Return the minimum number of obstacles to remove so you can move from the upper left corner (0, 0) to the lower right corner (m - 1, n - 1).

 

Example 1:

Input: grid = [[0,1,1],[1,1,0],[1,1,0]]
Output: 2
Explanation: We can remove the obstacles at (0, 1) and (0, 2) to create a path from (0, 0) to (2, 2).
It can be shown that we need to remove at least 2 obstacles, so we return 2.
Note that there may be other ways to remove 2 obstacles to create a path.

Example 2:

Input: grid = [[0,1,0,0,0],[0,1,0,1,0],[0,0,0,1,0]]
Output: 0
Explanation: We can move from (0, 0) to (2, 4) without removing any obstacles, so we return 0.

 

Constraints:

  • m == grid.length
  • n == grid[i].length
  • 1 <= m, n <= 105
  • 2 <= m * n <= 105
  • grid[i][j] is either 0 or 1.
  • grid[0][0] == grid[m - 1][n - 1] == 0

Minimum Obstacle Removal to Reach Corner

This problem asks for the minimum number of obstacles to remove to reach the bottom-right corner from the top-left corner in a grid. We can solve this using a breadth-first search (BFS) algorithm, prioritizing cells with fewer obstacles removed.

Approach

  1. Initialization:

    • We start at (0, 0) with 0 obstacles removed.
    • We use a deque (double-ended queue) to store cells to visit, prioritizing cells with fewer removed obstacles.
    • We use a visited set to track visited cells to avoid cycles.
  2. BFS Traversal:

    • We repeatedly dequeue a cell (i, j) and its associated obstacle count k.
    • If (i, j) is the target cell (m-1, n-1), we've found the solution, so return k.
    • If (i, j) has already been visited, skip it.
    • Mark (i, j) as visited.
    • Explore the four neighboring cells:
      • If a neighbor is empty (0), add it to the front of the deque (higher priority).
      • If a neighbor is an obstacle (1), add it to the back of the deque (lower priority), incrementing the obstacle count k.
  3. Time and Space Complexity:

    • Time Complexity: O(mn), where 'm' and 'n' are the dimensions of the grid.
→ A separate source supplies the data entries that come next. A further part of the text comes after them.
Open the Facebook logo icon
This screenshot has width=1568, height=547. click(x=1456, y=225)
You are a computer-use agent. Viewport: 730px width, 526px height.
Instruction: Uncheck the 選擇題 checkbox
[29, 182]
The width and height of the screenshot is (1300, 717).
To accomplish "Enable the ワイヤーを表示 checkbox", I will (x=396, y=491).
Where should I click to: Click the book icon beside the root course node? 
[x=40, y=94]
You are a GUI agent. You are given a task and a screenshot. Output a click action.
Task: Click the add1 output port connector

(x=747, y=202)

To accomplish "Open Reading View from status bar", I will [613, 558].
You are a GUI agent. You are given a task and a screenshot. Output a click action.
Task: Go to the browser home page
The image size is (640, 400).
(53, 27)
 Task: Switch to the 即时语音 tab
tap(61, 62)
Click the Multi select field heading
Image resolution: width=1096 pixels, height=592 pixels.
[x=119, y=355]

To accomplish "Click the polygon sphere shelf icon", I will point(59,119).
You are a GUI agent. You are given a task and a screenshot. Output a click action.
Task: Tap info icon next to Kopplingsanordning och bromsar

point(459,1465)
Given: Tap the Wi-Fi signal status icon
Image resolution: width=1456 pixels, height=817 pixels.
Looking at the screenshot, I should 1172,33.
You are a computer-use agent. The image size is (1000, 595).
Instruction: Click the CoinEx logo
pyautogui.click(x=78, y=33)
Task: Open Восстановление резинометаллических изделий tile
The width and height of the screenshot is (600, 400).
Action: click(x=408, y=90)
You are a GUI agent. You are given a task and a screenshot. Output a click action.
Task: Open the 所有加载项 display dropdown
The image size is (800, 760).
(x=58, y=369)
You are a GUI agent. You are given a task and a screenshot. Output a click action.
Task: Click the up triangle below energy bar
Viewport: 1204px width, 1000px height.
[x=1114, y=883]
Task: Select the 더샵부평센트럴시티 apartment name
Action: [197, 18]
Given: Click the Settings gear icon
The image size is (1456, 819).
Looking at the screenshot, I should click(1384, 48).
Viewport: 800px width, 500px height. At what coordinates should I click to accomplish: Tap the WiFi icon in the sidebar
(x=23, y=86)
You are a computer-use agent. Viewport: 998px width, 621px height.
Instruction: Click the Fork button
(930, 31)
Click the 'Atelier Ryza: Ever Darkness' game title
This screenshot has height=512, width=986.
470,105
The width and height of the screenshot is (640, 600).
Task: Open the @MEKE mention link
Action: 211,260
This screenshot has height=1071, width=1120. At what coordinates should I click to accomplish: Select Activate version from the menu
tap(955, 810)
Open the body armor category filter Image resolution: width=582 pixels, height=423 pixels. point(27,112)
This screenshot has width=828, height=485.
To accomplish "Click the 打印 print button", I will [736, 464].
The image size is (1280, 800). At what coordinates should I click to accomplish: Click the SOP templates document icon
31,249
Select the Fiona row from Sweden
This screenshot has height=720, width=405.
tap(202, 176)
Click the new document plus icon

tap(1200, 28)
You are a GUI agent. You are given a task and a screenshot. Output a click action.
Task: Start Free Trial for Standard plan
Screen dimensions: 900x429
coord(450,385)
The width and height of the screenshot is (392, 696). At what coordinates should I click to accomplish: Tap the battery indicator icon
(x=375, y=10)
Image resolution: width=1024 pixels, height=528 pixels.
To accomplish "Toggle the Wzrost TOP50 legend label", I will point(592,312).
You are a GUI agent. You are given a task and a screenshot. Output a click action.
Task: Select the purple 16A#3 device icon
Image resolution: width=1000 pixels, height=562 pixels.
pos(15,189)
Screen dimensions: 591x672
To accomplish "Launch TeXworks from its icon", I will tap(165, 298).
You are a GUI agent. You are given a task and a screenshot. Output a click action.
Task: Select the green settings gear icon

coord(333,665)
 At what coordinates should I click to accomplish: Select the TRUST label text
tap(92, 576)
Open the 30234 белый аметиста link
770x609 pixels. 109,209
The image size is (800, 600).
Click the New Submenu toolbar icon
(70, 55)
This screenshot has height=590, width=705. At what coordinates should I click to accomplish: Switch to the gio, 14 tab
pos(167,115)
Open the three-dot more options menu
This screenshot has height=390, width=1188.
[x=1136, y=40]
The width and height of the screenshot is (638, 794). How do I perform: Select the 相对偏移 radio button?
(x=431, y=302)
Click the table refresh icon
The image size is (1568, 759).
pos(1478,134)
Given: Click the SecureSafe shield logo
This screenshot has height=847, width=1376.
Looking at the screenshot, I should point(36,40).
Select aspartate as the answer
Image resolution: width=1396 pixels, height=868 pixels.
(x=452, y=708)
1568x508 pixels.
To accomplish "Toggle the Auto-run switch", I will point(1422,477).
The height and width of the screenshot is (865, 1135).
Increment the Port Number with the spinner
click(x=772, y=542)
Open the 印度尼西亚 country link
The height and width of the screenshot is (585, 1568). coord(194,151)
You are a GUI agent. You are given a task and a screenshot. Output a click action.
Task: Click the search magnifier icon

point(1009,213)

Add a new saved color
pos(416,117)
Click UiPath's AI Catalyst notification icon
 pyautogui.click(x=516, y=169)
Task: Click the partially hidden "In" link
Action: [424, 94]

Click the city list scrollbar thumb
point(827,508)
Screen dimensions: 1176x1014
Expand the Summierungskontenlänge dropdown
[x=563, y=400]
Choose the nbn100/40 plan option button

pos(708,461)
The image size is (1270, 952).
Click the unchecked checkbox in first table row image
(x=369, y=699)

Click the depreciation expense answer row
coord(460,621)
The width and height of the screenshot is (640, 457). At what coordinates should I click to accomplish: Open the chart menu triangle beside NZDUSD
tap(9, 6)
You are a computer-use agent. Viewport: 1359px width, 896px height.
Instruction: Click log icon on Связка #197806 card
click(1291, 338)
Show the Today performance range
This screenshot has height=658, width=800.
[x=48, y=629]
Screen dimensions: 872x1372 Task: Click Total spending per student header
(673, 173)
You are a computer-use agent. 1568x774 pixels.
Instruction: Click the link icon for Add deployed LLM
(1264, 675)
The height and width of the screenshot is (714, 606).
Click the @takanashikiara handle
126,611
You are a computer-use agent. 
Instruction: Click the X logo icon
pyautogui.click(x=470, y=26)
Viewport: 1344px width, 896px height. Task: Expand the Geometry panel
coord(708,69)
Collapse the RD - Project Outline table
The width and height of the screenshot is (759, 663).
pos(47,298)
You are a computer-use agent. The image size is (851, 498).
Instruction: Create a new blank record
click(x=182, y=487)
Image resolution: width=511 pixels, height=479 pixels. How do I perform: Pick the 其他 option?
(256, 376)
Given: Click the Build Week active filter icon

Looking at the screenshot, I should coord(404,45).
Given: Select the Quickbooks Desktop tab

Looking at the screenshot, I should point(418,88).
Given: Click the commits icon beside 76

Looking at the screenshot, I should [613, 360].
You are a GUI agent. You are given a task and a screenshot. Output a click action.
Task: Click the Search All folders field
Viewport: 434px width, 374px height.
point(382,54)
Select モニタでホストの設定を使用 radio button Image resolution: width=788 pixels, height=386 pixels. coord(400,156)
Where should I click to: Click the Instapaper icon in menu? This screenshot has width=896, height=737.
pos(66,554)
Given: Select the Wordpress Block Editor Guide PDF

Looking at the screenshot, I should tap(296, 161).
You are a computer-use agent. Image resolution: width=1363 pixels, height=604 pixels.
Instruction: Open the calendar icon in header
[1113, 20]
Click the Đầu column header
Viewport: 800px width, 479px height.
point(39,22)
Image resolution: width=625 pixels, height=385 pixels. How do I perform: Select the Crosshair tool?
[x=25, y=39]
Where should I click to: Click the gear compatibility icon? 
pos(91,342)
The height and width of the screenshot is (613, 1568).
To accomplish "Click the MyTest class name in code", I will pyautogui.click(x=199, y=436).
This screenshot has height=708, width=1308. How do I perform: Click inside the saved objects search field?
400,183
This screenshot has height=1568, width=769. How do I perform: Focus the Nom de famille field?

In the worst case, we visit each cell once.
    • Space Complexity: O(mn) in the worst case, as the deque and visited set can store all the cells.

Code (Python)

from collections import deque
 
class Solution:
    def minimumObstacles(self, grid: List[List[int]]) -> int:
        m, n = len(grid), len(grid[0])
        q = deque([(0, 0, 0)]) # (row, col, obstacles removed)
        visited = set()
        dirs = [(0, 1), (0, -1), (1, 0), (-1, 0)] # directions
 
        while q:
            row, col, obstacles = q.popleft()
            if (row, col) == (m - 1, n - 1):
                return obstacles
            if (row, col) in visited:
                continue
            visited.add((row, col))
 
            for dr, dc in dirs:
                new_row, new_col = row + dr, col + dc
                if 0 <= new_row < m and 0 <= new_col < n:
                    if grid[new_row][new_col] == 0: # empty cell, higher priority
                        q.appendleft((new_row, new_col, obstacles))
                    else: # obstacle, lower priority
                        q.append((new_row, new_col, obstacles + 1))

The code in other languages (Java, C++, Go, TypeScript) follows the same logic, using appropriate data structures for the deque and visited set. The core algorithm remains a breadth-first search prioritizing cells based on the number of obstacles encountered.